Im Jahr 1970 hungerte noch 28 Prozent der Menschheit, im Jahr 2015 waren es noch elf Prozent. Der Rückgang der Hungernden weltweit ist kein Anlass, sich zufrieden zurückzulehnen in der Erwartung, dass sich dieser Trend fortsetzen werde. Die Food and Agriculture Organisation (FAO) prognostiziert, dass die Weltbevölkerung in den nächsten Jahren auf zehn Milliarden Menschen anwächst. Sollen alle gut ernährt werden, muss die Nahrungsproduktion um 50 Prozent steigen. Der kaum mehr aufzuhaltende Klimawandel stellt dabei ein gewaltiges Hindernis dar. Die Anzahl der Ackerflächen und ihre Fruchtbarkeit werden in der weltweiten Bilanz eher ab- als zunehmen.
Bevölkerungswachstum und Klimaveränderungen sind eine typische Konstellation für die Entstehung von Hungerkatastrophen. Ein Beispiel aus der Geschichte ist die große Hungersnot in Irland. Um 1847 verhungerten dort rund eine Million Menschen (von 7 Mio.). Eine weitere Million Iren sah sich zur Auswanderung gezwungen. Die Bevölkerung war zuvor so sehr gewachsen, dass sie nur noch mit Kartoffeln ernährt werden konnte. Durch nasse Sommer kam es jedoch zur „Kartoffelfäule“. Die Menschen wurden nicht mehr satt und starben an Seuchen und Hunger.

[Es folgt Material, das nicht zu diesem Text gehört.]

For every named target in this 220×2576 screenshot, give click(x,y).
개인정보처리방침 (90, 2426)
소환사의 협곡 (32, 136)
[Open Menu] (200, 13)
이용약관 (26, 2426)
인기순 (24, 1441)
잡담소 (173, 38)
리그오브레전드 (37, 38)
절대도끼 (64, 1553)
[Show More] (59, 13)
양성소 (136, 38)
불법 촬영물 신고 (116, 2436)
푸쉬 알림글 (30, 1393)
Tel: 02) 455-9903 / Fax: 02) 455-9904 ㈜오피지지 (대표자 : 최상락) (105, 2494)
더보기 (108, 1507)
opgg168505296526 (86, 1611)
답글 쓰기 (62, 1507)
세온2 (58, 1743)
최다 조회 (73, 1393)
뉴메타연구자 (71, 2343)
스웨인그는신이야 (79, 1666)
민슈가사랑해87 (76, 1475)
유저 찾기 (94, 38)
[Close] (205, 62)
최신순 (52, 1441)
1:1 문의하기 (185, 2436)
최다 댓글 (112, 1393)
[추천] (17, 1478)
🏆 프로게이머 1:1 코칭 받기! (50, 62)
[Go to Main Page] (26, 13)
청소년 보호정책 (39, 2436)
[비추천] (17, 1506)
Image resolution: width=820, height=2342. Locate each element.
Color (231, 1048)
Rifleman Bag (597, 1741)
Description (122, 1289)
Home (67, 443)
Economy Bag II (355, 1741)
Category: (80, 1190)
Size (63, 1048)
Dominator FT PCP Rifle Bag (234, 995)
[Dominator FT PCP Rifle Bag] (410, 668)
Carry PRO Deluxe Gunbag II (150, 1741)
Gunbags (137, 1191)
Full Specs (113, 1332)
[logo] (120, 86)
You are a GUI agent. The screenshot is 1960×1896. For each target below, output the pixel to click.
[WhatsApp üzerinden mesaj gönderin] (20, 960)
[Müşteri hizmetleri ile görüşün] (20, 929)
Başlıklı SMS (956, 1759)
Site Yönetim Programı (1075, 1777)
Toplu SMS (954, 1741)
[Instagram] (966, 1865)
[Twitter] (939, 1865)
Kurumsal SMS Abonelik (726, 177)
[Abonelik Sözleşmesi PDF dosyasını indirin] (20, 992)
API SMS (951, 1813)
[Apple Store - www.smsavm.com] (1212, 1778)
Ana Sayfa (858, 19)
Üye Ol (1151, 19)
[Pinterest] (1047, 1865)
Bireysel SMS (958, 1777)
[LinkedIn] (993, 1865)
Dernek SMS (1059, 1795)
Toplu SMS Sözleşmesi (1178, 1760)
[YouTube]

Mehr Menschen brauchen mehr zu essen
Klimaveränderungen als Ursache von Hungersnot
Was das Cannstatter Fest mit Hunger zu tun hat
Kriege machten jeden Fortschritt zunichte
Hunger trotz Überschussproduktion
Zur Illustration: Die Illustration zum Beitrag stammt von Käthe Kollwitz; Abdruck mit freundlicher Genehmigung des Käthe-Kollwitz-Museums Köln (www.kollwitz.de). Die Künstlerin lebte von 1867 bis 1945. Im Mittelpunkt ihrer Arbeit standen die Nöte der einfachen Bevölkerung, z. B. Hunger und Elend von Arbeiterfamilien, Wohnungsnot. Kollwitz war eine Meisterin darin, menschliches Leid, Verlust und Tod auf berührende Weise zu „erzählen“. Käthe Kollwitz ist eine der wenigen Frauen, deren Büste in der Walhalla (Lks. Regensburg) aufgestellt ist; damit wird ihre herausragende Stellung als deutsche Künstlerin gewürdigt.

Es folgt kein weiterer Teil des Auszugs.